WHAT YOU HAVE TO DO: Your task is to reproduce the entries below word for word.

THE DATA:
>>
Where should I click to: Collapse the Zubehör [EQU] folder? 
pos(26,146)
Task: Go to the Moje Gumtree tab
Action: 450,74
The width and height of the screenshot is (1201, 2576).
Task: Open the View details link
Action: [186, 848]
<<
RESPONSE TO THE EXERCISE:
Where should I click to: Collapse the Zubehör [EQU] folder? 
pos(26,146)
Task: Go to the Moje Gumtree tab
Action: 450,74
The width and height of the screenshot is (1201, 2576).
Task: Open the View details link
Action: [186, 848]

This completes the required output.